**Selected passage**
....
Weeds are often just unwanted plants that grow spontaneously, but some weeds are invasive and aggressive, growing quickly and taking over an otherwise pristine garden. Gardeners want to first prevent weed growth, then stop it when it occurs without damaging the surrounding plants. This requires persistence to avoid using chemicals, but weeds can be effectively eradicated naturally, which will benefit the whole garden.
Preventing Weed Growth - Taking a preemptive strike against weed growth will save you the hassle of removal. When first planting a garden, lay 3 inches of mulch over bare soil in the spring. Bark chippings, well-rotten manure or leaf mould prevent weeds from taking root and sprouting, and they help the soil maintain moisture, benefiting the other plants in the garden. Maintain this layer of mulch periodically to keep weeds at bay. Cover large patches of unused ground with plastic or landscaping material in lieu of mulch to prevent weed growth.
Removing Existing Weeds - When weeds first sprout, eliminate them immediately to prevent further growth. Sever the growth from the root if you cannot remove the root system itself. The remaining roots will continue to sprout over the course of months, but be persistent in removing the growths. This process is tedious, but it will eventually exhaust the roots, causing the weeds to die. Don't confuse weeds for flower or vegetable seedlings.
Killing Weeds - Once weeds have begun to grow, they produce seeds and spread. If it is too late to exhaust the root, then kill the weeds individually rather than spreading chemicals that can damage other plants and degrade the quality of the soil. Use an herbicide gel by brushing it directly onto the leaves of the weeds to kill just the intended weed. Another tactic is to use a small torch to burn the weeds. The singed nubs are unlikely to grow back.
Spreading Chemicals - Applying an herbicide should be a last resort to eradicate a serious weed infestation. Herbicides can damage surrounding plants and degrade the soil. They also promote weed resistance when used too often, leading to the need for stronger chemicals to kill the same weeds. Herbicides have been linked to fungal root disease in healthy plants in preliminary studies.
....
**Dataset extract**
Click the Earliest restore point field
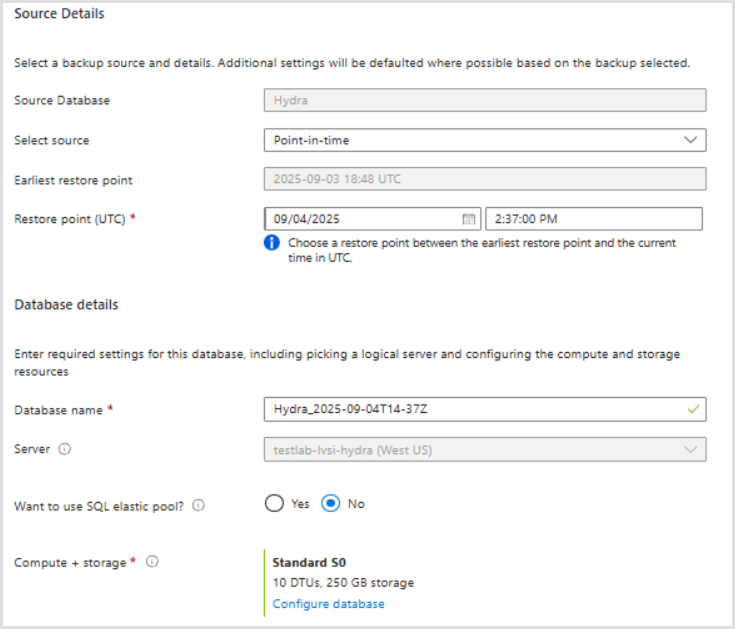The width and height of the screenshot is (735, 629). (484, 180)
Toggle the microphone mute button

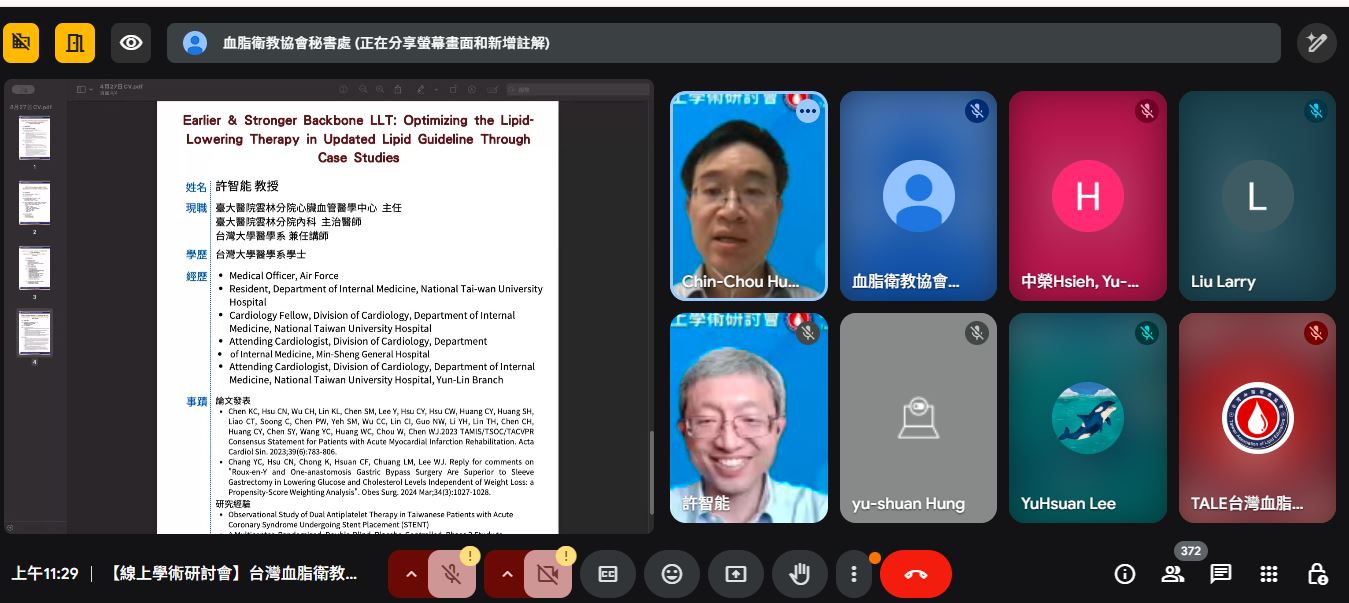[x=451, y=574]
....
**Assigned task 1**
Answer these questions from the text on weeds.
(a) How deep a layer of mulch should go over bare soil, and in what season?
(b) Besides herbicide gel, what tool does it name for killing weeds one at a time?
(c) In preliminary studies, what have herbicides been linked to?
**Assigned task 2**
Does the text on weeds support each statement? Answer yes or no, and quote the words that decide it.
(a) On large patches of unused ground, plastic or landscaping material can take the place of mulch.
(b) Roots left behind after cutting off a weed stop sprouting within a few days.
(c) Applying herbicide should be the first step against weeds.
The listing is separate material from the text on weeds.

**Task output 1**
(a) 3 inches, in the spring.
(b) A small torch.
(c) Fungal root disease in healthy plants.

**Task output 2**
(a) Yes: "Cover large patches of unused ground with plastic or landscaping material in lieu of mulch to prevent weed growth."
(b) No: "The remaining roots will continue to sprout over the course of months"
(c) No: "Applying an herbicide should be a last resort to eradicate a serious weed infestation."